(Beginning of Source material)

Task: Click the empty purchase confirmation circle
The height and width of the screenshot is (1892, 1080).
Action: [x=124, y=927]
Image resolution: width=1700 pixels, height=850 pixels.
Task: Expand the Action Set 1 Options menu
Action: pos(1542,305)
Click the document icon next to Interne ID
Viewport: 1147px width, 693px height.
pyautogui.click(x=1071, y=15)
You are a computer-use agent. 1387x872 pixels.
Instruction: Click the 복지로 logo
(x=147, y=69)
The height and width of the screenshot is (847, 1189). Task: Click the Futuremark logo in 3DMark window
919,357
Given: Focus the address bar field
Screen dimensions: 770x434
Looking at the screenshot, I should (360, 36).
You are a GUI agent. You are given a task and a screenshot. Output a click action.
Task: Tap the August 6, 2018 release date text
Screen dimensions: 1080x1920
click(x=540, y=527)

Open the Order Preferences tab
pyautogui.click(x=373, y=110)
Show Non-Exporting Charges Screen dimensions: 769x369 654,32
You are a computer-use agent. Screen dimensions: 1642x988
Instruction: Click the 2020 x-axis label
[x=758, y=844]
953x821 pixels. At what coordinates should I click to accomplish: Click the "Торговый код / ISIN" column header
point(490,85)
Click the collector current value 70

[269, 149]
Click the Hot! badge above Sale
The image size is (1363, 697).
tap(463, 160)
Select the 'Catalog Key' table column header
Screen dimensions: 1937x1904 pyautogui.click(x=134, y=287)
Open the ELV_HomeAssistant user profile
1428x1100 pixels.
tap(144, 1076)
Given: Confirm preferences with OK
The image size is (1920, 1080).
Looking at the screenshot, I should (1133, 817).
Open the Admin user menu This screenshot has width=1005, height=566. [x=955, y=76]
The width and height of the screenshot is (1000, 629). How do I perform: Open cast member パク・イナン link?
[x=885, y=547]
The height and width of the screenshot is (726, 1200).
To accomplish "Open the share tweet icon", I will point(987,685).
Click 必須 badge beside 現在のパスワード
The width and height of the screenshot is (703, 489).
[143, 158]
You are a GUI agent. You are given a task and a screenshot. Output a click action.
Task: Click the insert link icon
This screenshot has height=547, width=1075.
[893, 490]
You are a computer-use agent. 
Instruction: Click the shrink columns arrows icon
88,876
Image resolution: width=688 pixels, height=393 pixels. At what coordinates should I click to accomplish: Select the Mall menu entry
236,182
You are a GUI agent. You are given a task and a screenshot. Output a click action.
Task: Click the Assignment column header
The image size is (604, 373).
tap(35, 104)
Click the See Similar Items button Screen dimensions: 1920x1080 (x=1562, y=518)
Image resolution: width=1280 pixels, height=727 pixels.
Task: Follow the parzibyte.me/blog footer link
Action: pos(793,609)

(End of Source material)

• The problem: Reproduce the data above in full, with no line missing.

• Exercise answer:
Task: Click the empty purchase confirmation circle
The height and width of the screenshot is (1892, 1080).
Action: [x=124, y=927]
Image resolution: width=1700 pixels, height=850 pixels.
Task: Expand the Action Set 1 Options menu
Action: pos(1542,305)
Click the document icon next to Interne ID
Viewport: 1147px width, 693px height.
pyautogui.click(x=1071, y=15)
You are a computer-use agent. 1387x872 pixels.
Instruction: Click the 복지로 logo
(x=147, y=69)
The height and width of the screenshot is (847, 1189). Task: Click the Futuremark logo in 3DMark window
919,357
Given: Focus the address bar field
Screen dimensions: 770x434
Looking at the screenshot, I should (360, 36).
You are a GUI agent. You are given a task and a screenshot. Output a click action.
Task: Tap the August 6, 2018 release date text
Screen dimensions: 1080x1920
click(x=540, y=527)

Open the Order Preferences tab
pyautogui.click(x=373, y=110)
Show Non-Exporting Charges Screen dimensions: 769x369 654,32
You are a computer-use agent. Screen dimensions: 1642x988
Instruction: Click the 2020 x-axis label
[x=758, y=844]
953x821 pixels. At what coordinates should I click to accomplish: Click the "Торговый код / ISIN" column header
point(490,85)
Click the collector current value 70

[269, 149]
Click the Hot! badge above Sale
The image size is (1363, 697).
tap(463, 160)
Select the 'Catalog Key' table column header
Screen dimensions: 1937x1904 pyautogui.click(x=134, y=287)
Open the ELV_HomeAssistant user profile
1428x1100 pixels.
tap(144, 1076)
Given: Confirm preferences with OK
The image size is (1920, 1080).
Looking at the screenshot, I should (1133, 817).
Open the Admin user menu This screenshot has width=1005, height=566. [x=955, y=76]
The width and height of the screenshot is (1000, 629). How do I perform: Open cast member パク・イナン link?
[x=885, y=547]
The height and width of the screenshot is (726, 1200).
To accomplish "Open the share tweet icon", I will point(987,685).
Click 必須 badge beside 現在のパスワード
The width and height of the screenshot is (703, 489).
[143, 158]
You are a GUI agent. You are given a task and a screenshot. Output a click action.
Task: Click the insert link icon
This screenshot has height=547, width=1075.
[893, 490]
You are a computer-use agent. 
Instruction: Click the shrink columns arrows icon
88,876
Image resolution: width=688 pixels, height=393 pixels. At what coordinates should I click to accomplish: Select the Mall menu entry
236,182
You are a GUI agent. You are given a task and a screenshot. Output a click action.
Task: Click the Assignment column header
The image size is (604, 373).
tap(35, 104)
Click the See Similar Items button Screen dimensions: 1920x1080 (x=1562, y=518)
Image resolution: width=1280 pixels, height=727 pixels.
Task: Follow the parzibyte.me/blog footer link
Action: pos(793,609)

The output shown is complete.